They’re Giving People to A Fault

As with any long-term condition, although I would hope it doesn’t define us, mental illness affects most aspects of life. It’s no small point to note that people who have lived experience with depression, for example, are more likely treat my knick-knacks gently, almost as if they were their own. So many fellow depression sufferers are the kind of people who, although depressed themselves, carry an antiseptic and bandages in case their friend, whom they’ve seen self-harm before, relapses. They are the kind of person who will reach out and listen to you discuss your tough day although they might not be having the best one either.

It’s no coincidence either that I am often offered love and care with no expectation of a return.
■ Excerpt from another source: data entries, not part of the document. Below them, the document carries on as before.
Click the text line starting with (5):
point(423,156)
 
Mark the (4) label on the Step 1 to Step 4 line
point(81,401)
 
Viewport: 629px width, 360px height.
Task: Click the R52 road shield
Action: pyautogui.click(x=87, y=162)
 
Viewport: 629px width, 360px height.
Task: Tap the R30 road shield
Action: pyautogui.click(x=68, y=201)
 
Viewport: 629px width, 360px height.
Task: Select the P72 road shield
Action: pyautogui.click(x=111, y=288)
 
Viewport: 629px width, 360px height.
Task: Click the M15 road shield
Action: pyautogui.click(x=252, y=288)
I know it’s in part because helping others has been proven to help ourselves, but it’s also because we know how it feels to live with something outwardly inexplicable and invisible.
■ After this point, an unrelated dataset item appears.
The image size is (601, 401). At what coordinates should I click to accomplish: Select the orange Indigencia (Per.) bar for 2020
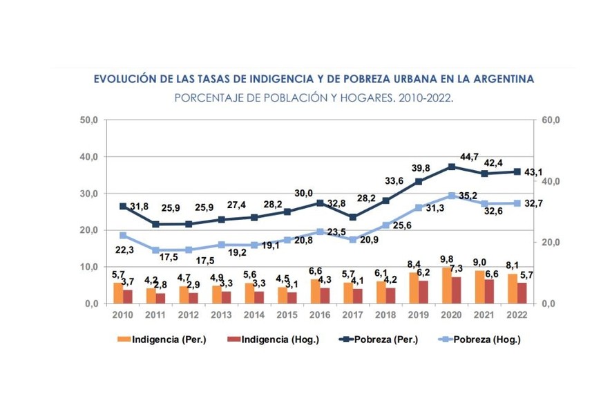[x=447, y=286]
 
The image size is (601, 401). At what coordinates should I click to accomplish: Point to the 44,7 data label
[x=470, y=157]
Photo by Ben Weber on Unsplash

Photo by Ben Weber on Unsplash

They’re Often Empaths

I wouldn’t wish being an empath upon anyone, but this makes this trait in others all the more valuable to me. Having empathy means when I come to that person with a complaint or a worry, they will respond as though it is theirs, the way they would hope someone would treat them when they’ve felt similar emotions. There are certainly those whose depression made them feel empty—those who have had to re-learn emotions. And I have seen even those people offer more moral support to someone suffering than someone who has enjoyed a fairly uneventful life overall.

Emotional Hyper-Awareness

I will say 9/10 of those who have also lived through a mental illness have more to offer emotionally. Someone who has confronted their depression instead of repressing it will be unlikely to ask you to repress your emotions. Indeed, they might prefer to dissect them instead. They will study them just like you do.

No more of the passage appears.